── Document extract ──
Results 1 to 14 of 14

Thread: how dry is dry?

  1. #1

    how dry is dry?

    Just bought a moisture meter and was wondering at what point do you guys consider a bowl blanks to be dry. Need to know at what point do you guys switch your bandsaw blades from cutting green wood to cutting dry wood. Any info will be greatly appreciated!!! Thanks again.

  2. #2
    Join Date
    Feb 2008
    Location
    IL.Quad city area
    Posts
    783
    Well I don't turn bowls but I've turned many hundreds of hollow vessels starting with green wood roughing them out then air dying and returning them. The EMC will vary by region in my area I'll return anything that's in the 8 to 12% range.
    As for band saw blades I only change them when either there dull or break, I use the same blade for both green & dry wood.

  3. #3
    Paul, I don't switch bandsaw blades, because I don't cut drippy wood. My interest in dryness is based on shrinkage, warping and cracking. IMO wood is dry enough to finish at approximately 6% to 12% depending on the species, what you plan to do with it, where you live. I am a novice at drying home-harvested wood. Maybe an expert will come along and set us straight.

    I am drying some red mulberry as I write this. If I had the space or a pickup with a topper it would be in a solar kiln or the back of the truck. But I have had to stack some outside and some in my unheated garage.I live near Denver and I will use it to make staved vessels. I will not use it until it is about 8-10%. I'm not sure how I will get it there, but a warm oven is a possibility if a year of air drying is not enough.

    Doug

  4. #4
    Join Date
    Feb 2008
    Location
    E TN, near Knoxville
    Posts
    12,298
    I cut both drippy wood and dry wood turning blanks with the same blades: 1/2" 3tpi.

  5. #5
    Like the others here I don't change blades from wood that fell hours ago to wood that has been stored for years. I don't use a moisture meter I just weigh a twice turned piece and when it stops loosing weight I believe it is dry.
    Pete


    * It's better to be a lion for a day than a sheep for life - Sister Elizabeth Kenny *
    I think this equates nicely to wood turning as well . . . . .

  6. #6
    For furniture making, you want it to be in the 6 to 8% range. With twice turned bowls, you could get away with 10% and have minimal movement. Outside wood will dry down to 10 to 15% depending on your local weather. Inside the shop, you can get to the 6 to 8%. I don't do the twice turned bowls, just turn green to final thickness. I can pretty feel how dry the woods are just by picking them up...

    robo hippy

  7. #7
    Thanks for the input guys!!!

  8. #8
    Join Date
    Jul 2007
    Location
    NE OH
    Posts
    2,615
    Here's a link to an equilibrium moisture content chart for wood: https://www.finewoodworking.com/FWNP...tent-chart.pdf

    It will tell you what moisture content wood will eventually reach given relative humidity and temperature of the storage area. For example, if your shop RH is 50% and temp is 60 F, wood stored in the shop for a long time will reach equilibrium moisture content of 9.4%.

    Of course, not many shops stay at constant RH and temperature, so in reality the moisture content will always be varying slightly, but the chart will give you an idea of whether a particular wood sample is about as dry as it's going to get under your conditions.
───
── Provided information ──
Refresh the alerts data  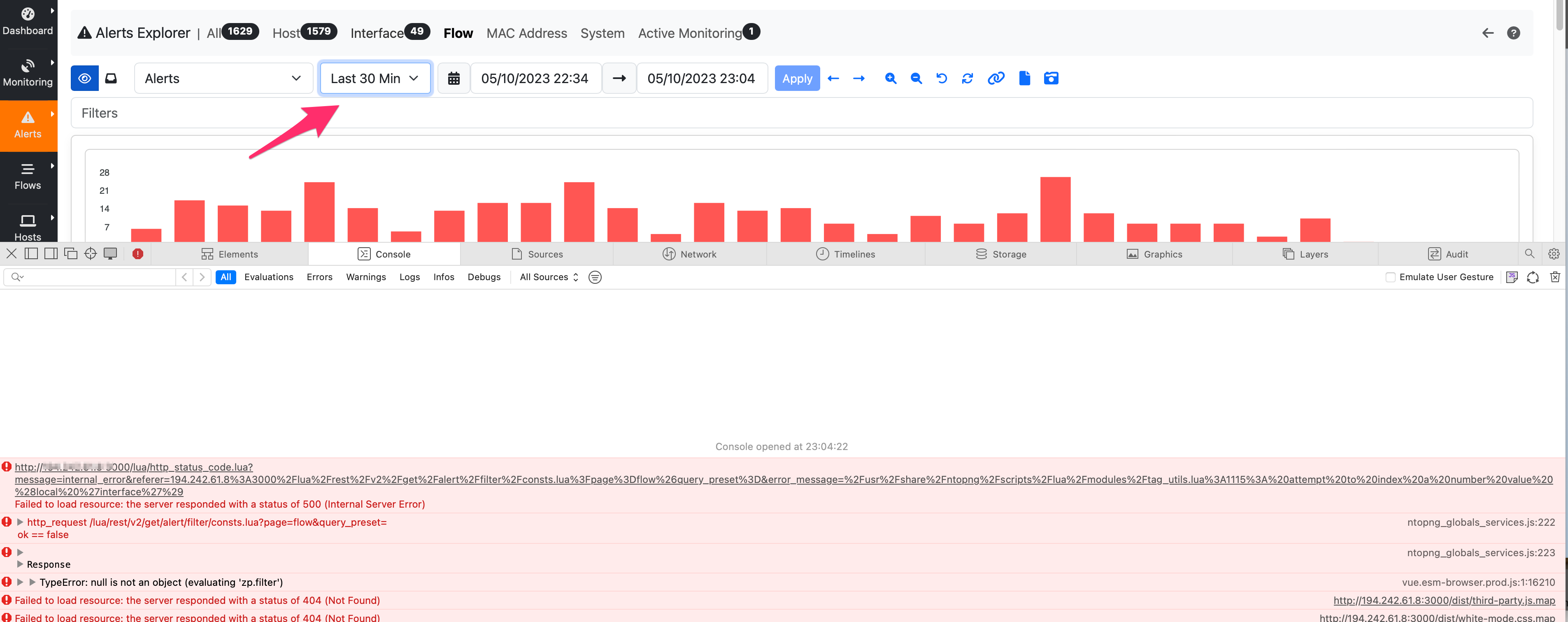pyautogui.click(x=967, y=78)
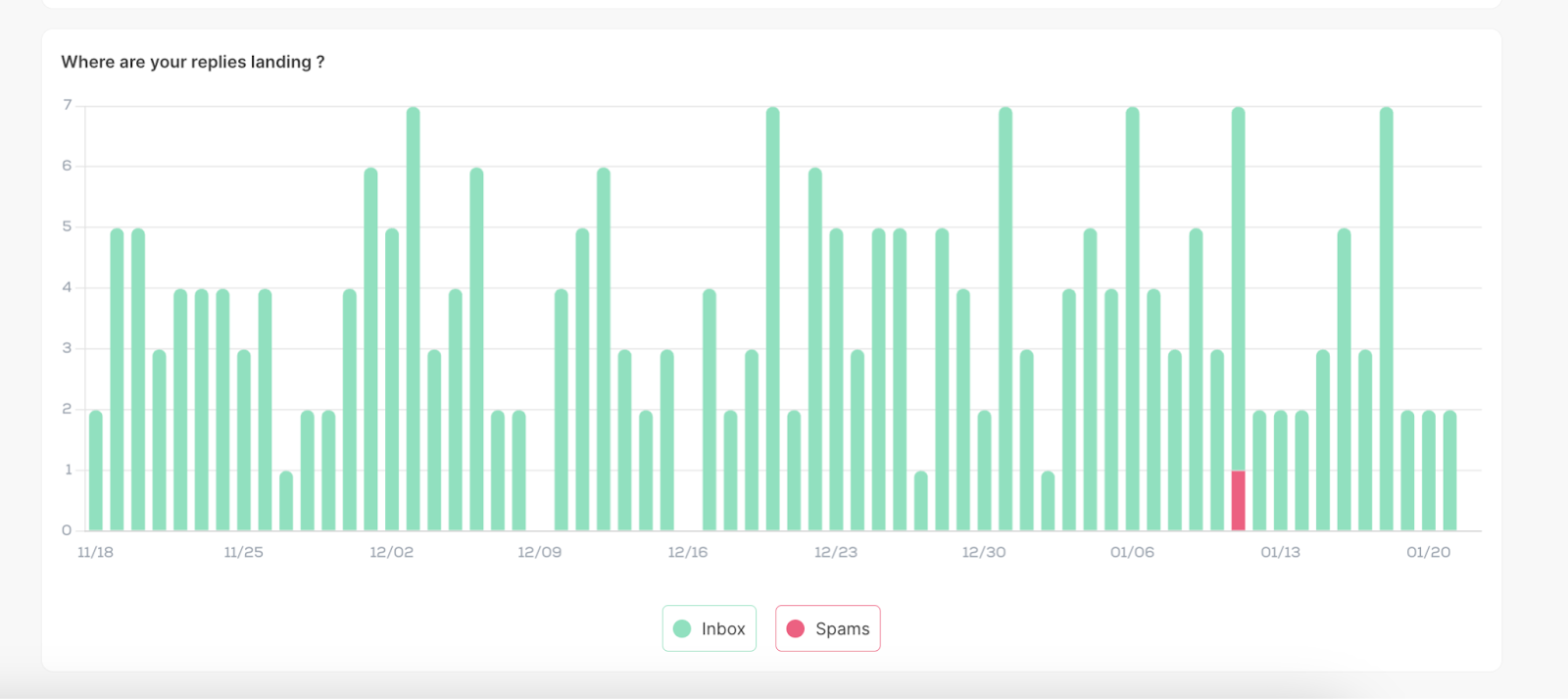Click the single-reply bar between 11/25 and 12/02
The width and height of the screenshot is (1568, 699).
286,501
───
── Provided information ──
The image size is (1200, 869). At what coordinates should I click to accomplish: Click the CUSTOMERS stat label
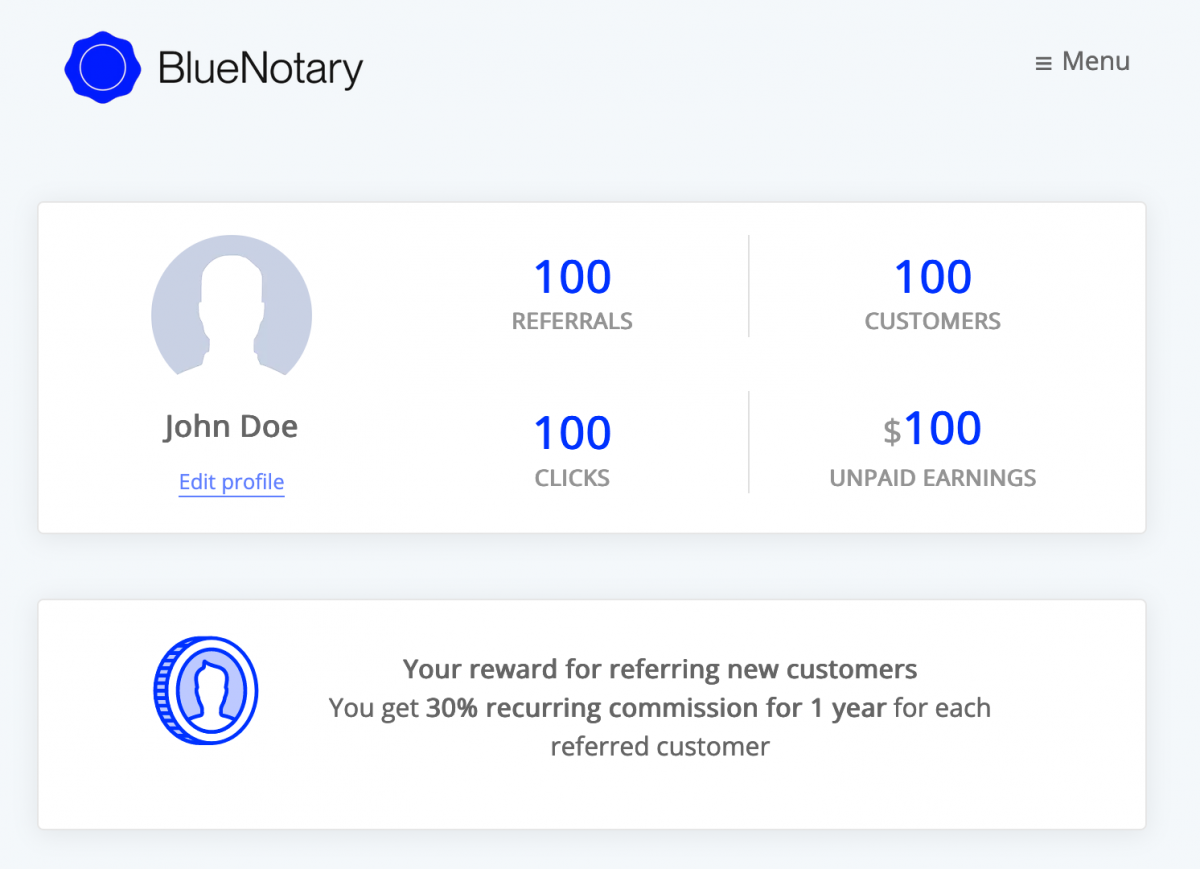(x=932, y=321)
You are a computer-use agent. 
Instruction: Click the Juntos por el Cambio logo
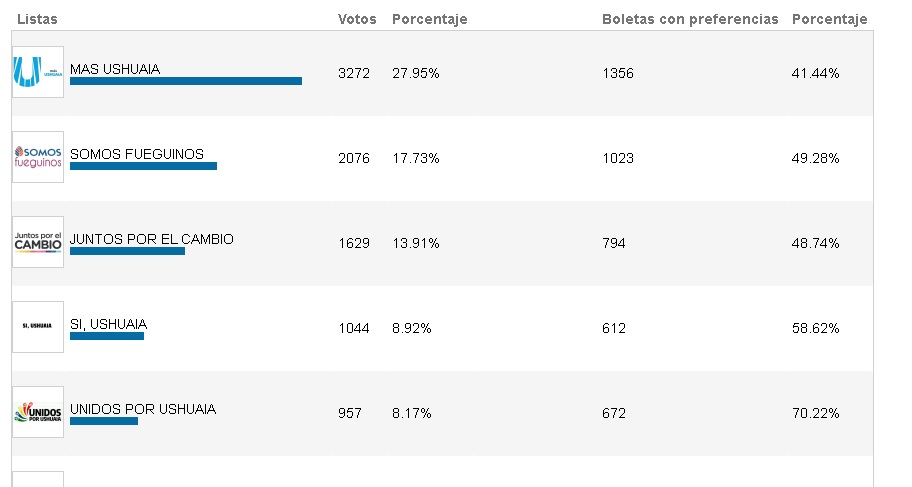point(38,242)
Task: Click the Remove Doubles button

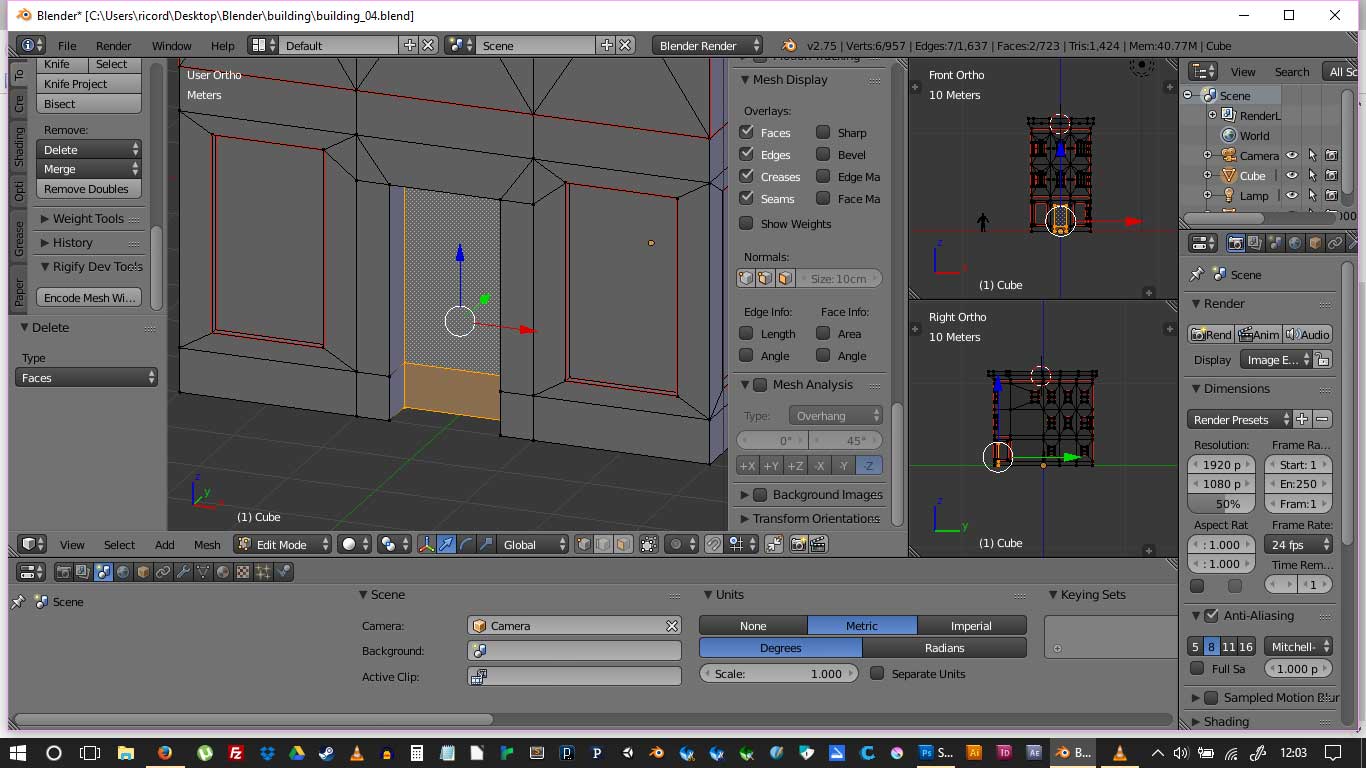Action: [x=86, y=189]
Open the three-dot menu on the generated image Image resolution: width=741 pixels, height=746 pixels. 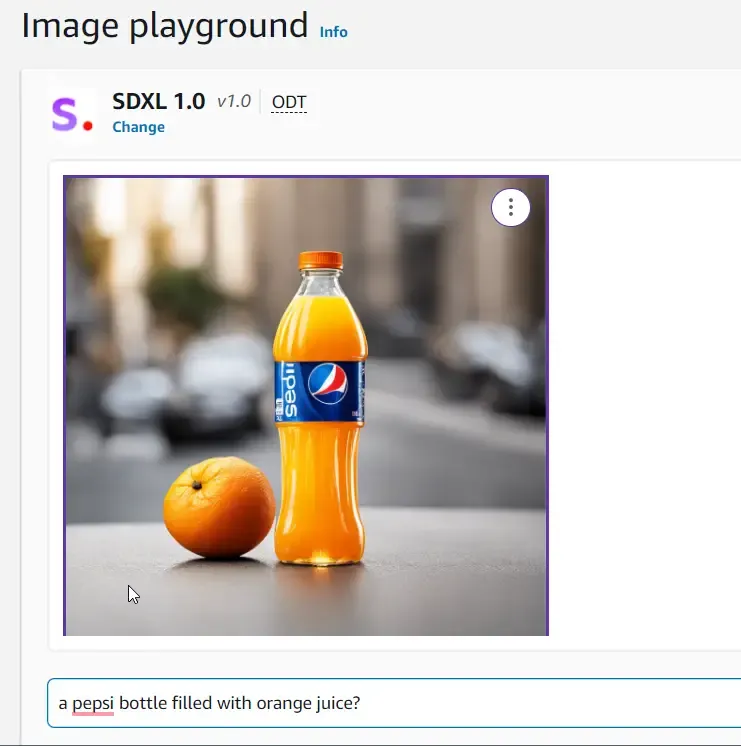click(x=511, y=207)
───
── Provided information ──
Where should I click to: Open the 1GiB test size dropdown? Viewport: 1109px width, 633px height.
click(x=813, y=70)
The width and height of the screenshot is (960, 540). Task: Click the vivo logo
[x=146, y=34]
───
Set of tasks ->
a: Write out the passage from the wood-drying thread starting at "It will tell" and ending at "content of 9.4%.".
b: According to the wood-drying thread, what equilibrium moisture content will wood stored for a long time reach in a shop at 50% relative humidity and 60 F?
c: Carry on the forum thread about how dry turning wood should be, picking up after its final post.
None of the data is needed for this work.

Answers by task ->
a:
It will tell you what moisture content wood will eventually reach given relative humidity and temperature of the storage area. For example, if your shop RH is 50% and temp is 60 F, wood stored in the shop for a long time will reach equilibrium moisture content of 9.4%.

b: 9.4%

c:
  9. #9
    Join Date
    Feb 2008
    Location
    lufkin tx
    Posts
    2,054
    Knowing the MC of your wood is nice to know. The species and characteristics are just as important though. Hardness, fine grain, high strength all effect performance while working. These 3 properties all make wood split much easier. Soft weak woods are often almost split proof but they all will probably move while drying. Double turning and endsealer will eliminate these problems usually.

  10. #10
    Join Date
    Apr 2018
    Location
    Cambridge Vermont
    Posts
    2,282
    What did you get for a moisture meter? I have a cheap General pinless one and find it's not very accurate.

  11. #11
    I got an over the counter one from lowes. Cant remember the name and its raining right now so I cant get to the shop. Based on reading from some new wood blanks and some blanks ive had setting around for several months i would say its pretty accurate. Seems like I saw a post on here about a fellow that had one and it read withing 1-2 percent of a meter that cost hundreds more.

  12. #12
    Join Date
    Apr 2018
    Location
    Cambridge Vermont
    Posts
    2,282
    My local Lowes stocks a pin and pinless style. Both are General brand. I have a slightly different version of the pinless one they sell but it's basically the same just a different ergonomic style. It has a setting 4 settings, one is for hardwood. It seams to work ok but I'm not convinced of it's accuracy. I've been mainly relying on using a scale. Without a kiln yet I would like to know how dry the blanks are when they equalize to my basement. With blanks that are green the meter just reads 35% and when they seam to be as dry as they are going to get according to the scale it reads 8%. I think I've only seen one reading in the middle which as made me question it. I was asking simply because I wanted to know what you've seen with yours.

  13. #13
    Join Date
    Feb 2008
    Location
    E TN, near Knoxville
    Posts
    12,298
    Quote Originally Posted by Alex Zeller View Post
    Without a kiln yet I would like to know how dry the blanks are when they equalize to my basement. With blanks that are green the meter just reads 35% and when they seam to be as dry as they are going to get according to the scale it reads 8%.
    You can test your meter by measuring a few small pieces of wood then using the oven dry method to determine the actual moisture content then compare that with your previous meter readings. I wrote this earlier of checking some ebony:

    --------------------------------------------------------------------------------------------------
    Moisture content by oven-dry method
    https://sawmillcreek.org/showthread....ven-dry-method

    I got some waxed 1" square Ebony blanks from Pete Kekel (Big Monk Lumber in KY) with unknown moisture content. Waxed wood blanks can be anywhere from green to dry and I find it difficult to guess with hard exotics. My pinless moisture meter needs a bigger contact area so I used the oven-dry method which gives the absolute moisture content independent of the density of the wood. This method is always accurate and cheap if you already have the simple equipment on hand.

    If not familiar with this, basically a wood sample is first weighed then gently dried in an oven and weighed repeatedly until the weight quits changing. Then subtract the dry weight from the wet weight to get the water weight and divide that by the dry weight to get the moisture content.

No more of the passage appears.